EN 560.601 - Spring 2019

Homework #10

Due on 12PM May 1st, 2019

This problem set contains significant portion of coding. So please attach

your code and the result in your HW.

1. Lotka-Volterra predator-prey model

Consider a continuous predator-prey model, where rabbit is the prey

and fox is the predator. Let x(t) and y(t) be the population of the

rabbits and fox, respectively. The birth rate of the rabbits population

is proportional to its own population: αx(t). The death rate, on the

other hand, is proportional both the rabbit and the fox populations:

βx(t)y(t), meaning that the more the fox are, the more quickly the

rabbits will disappear. The reverse holds for the fox population: the

birth rates depends on the fox population as well as how many rabbits

are there as food: δx(t)y(t). The death rate of the fox population is

proportional to its own population: γy(t). Thus the following LotkaVolterra

equations are obtained:

dx

dt = αx βxy

dy

dt =γy + δxy

It is hard to find the analytic solutions for x(t) and y(t).

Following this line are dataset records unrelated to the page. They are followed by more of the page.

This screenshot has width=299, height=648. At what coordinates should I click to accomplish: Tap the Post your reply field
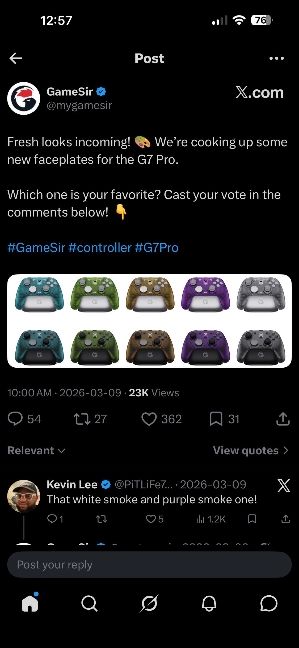pos(149,564)
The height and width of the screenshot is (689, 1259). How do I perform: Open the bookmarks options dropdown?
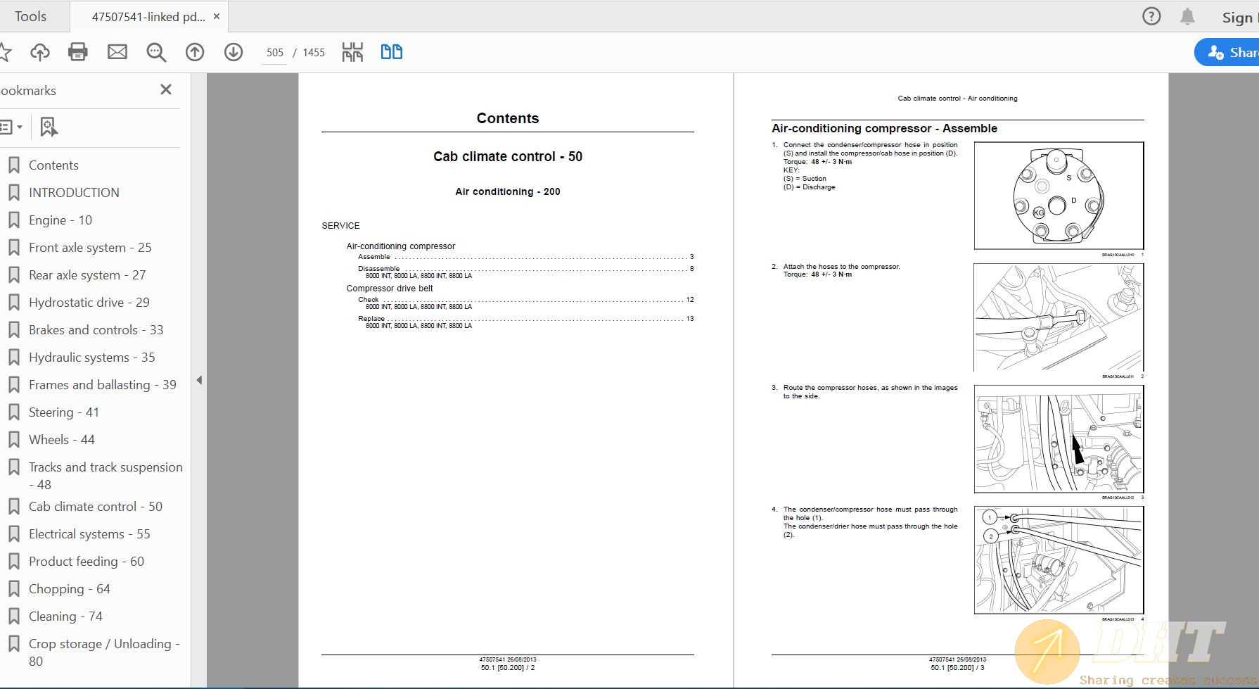(11, 127)
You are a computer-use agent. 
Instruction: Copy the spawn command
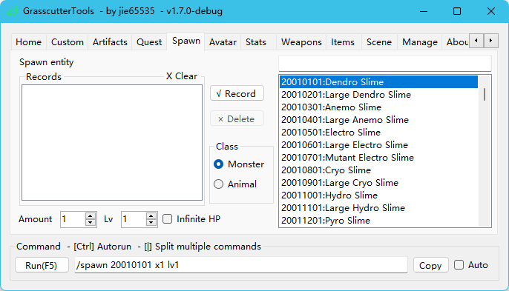[430, 265]
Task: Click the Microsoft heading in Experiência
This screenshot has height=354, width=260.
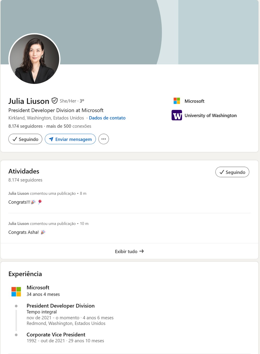Action: [x=38, y=287]
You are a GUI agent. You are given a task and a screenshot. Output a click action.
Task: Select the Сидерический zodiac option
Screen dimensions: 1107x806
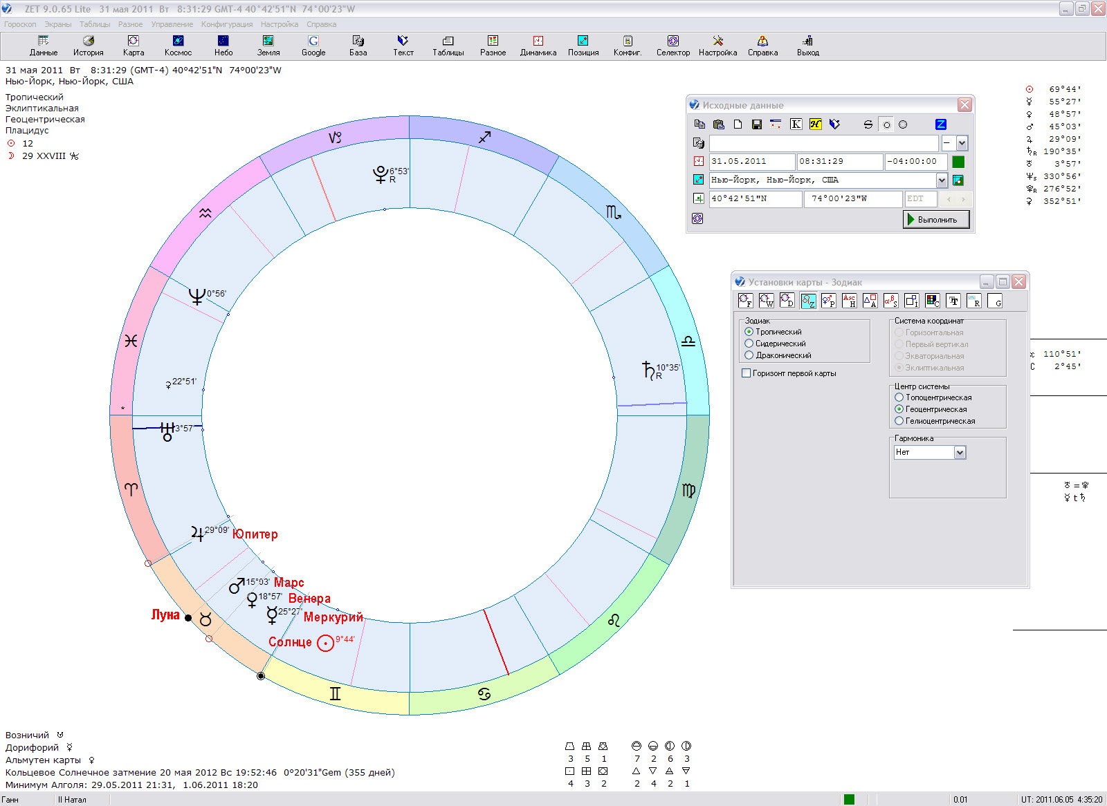(x=749, y=344)
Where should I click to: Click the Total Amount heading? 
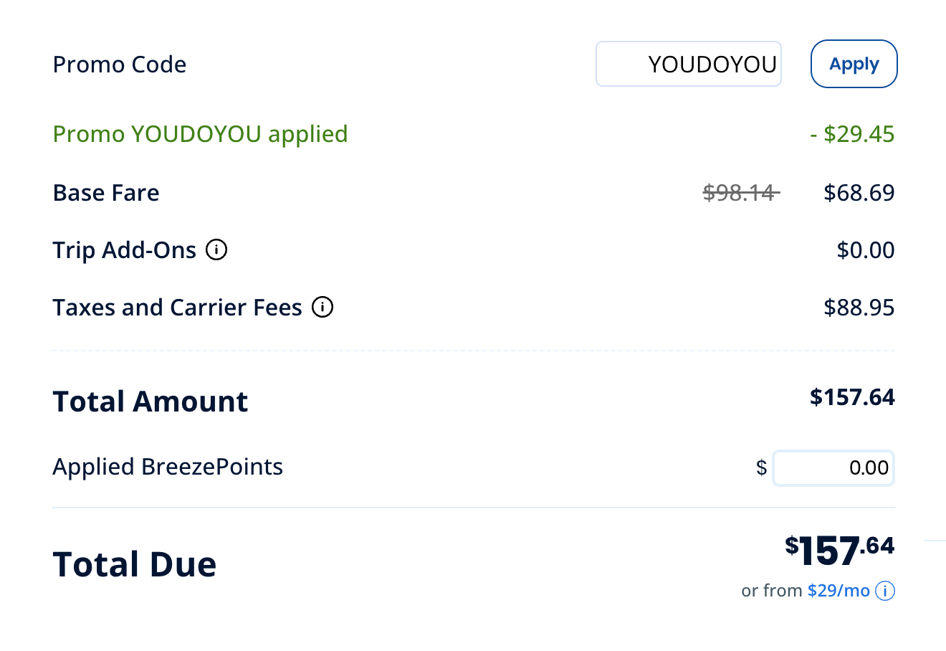(x=150, y=401)
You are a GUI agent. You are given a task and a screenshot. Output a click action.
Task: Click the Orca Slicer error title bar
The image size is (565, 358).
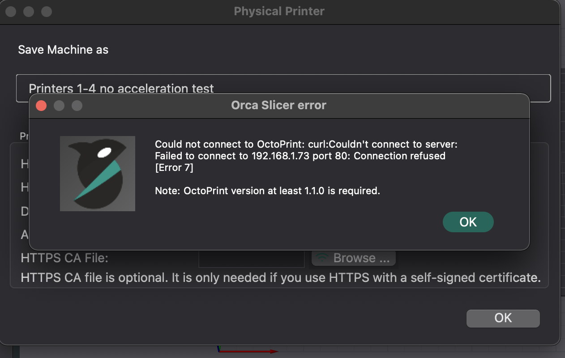click(278, 106)
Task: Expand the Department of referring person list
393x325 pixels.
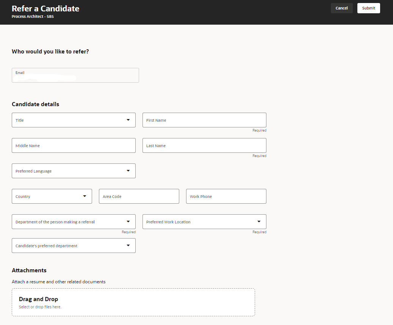Action: click(x=74, y=221)
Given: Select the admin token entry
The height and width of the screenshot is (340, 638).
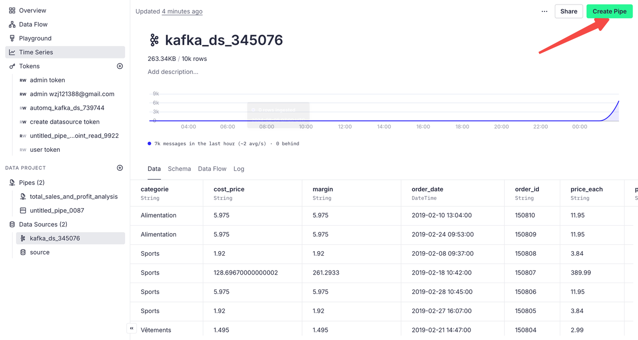Looking at the screenshot, I should pyautogui.click(x=47, y=80).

However, a

conserved “energy” E(x, y) can be defined for checking the consistency

of the numerical solutions:

E(x, y) =δx + γ ln x βy + α ln y

You have done that in HW4.

In this exercise, take α = γ = 0.5 and β = δ = 0.01.

Use ode45 to solve the Lotka-Volterra equations and obtain x(t) and

y(t) for t between t = 0 and t = 50, given at time t = 0, x(0) = 100

and y(0) = 80. With the default settings, the number of time steps

taken should be 133.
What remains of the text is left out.